**Task prompt:** Restate word for word the entries below, starting with the line with "Click the pencil" and continuing through the line with "Click Help in the top navigation". Include both of those lines and no others.

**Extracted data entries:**
------------------------------------

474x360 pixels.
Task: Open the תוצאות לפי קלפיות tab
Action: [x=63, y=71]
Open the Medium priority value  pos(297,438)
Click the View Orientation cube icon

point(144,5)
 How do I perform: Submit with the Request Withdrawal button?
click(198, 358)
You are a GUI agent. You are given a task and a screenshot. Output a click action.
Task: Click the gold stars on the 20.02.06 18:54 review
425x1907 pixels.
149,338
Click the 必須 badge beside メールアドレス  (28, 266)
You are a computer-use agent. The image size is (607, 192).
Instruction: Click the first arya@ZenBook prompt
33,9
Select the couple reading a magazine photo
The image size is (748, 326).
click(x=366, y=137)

------------------------------------

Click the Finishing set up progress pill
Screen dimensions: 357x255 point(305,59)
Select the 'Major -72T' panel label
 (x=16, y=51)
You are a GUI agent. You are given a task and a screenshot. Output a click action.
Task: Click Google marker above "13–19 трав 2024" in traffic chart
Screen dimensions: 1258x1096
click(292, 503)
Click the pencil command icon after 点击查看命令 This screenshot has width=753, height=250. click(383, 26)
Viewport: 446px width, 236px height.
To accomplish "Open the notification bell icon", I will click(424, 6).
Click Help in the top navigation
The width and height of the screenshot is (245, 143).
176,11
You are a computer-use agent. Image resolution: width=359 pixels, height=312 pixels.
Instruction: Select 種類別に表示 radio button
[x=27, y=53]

------------------------------------

**Task answer:**
Click the pencil command icon after 点击查看命令 This screenshot has width=753, height=250. click(383, 26)
Viewport: 446px width, 236px height.
To accomplish "Open the notification bell icon", I will click(424, 6).
Click Help in the top navigation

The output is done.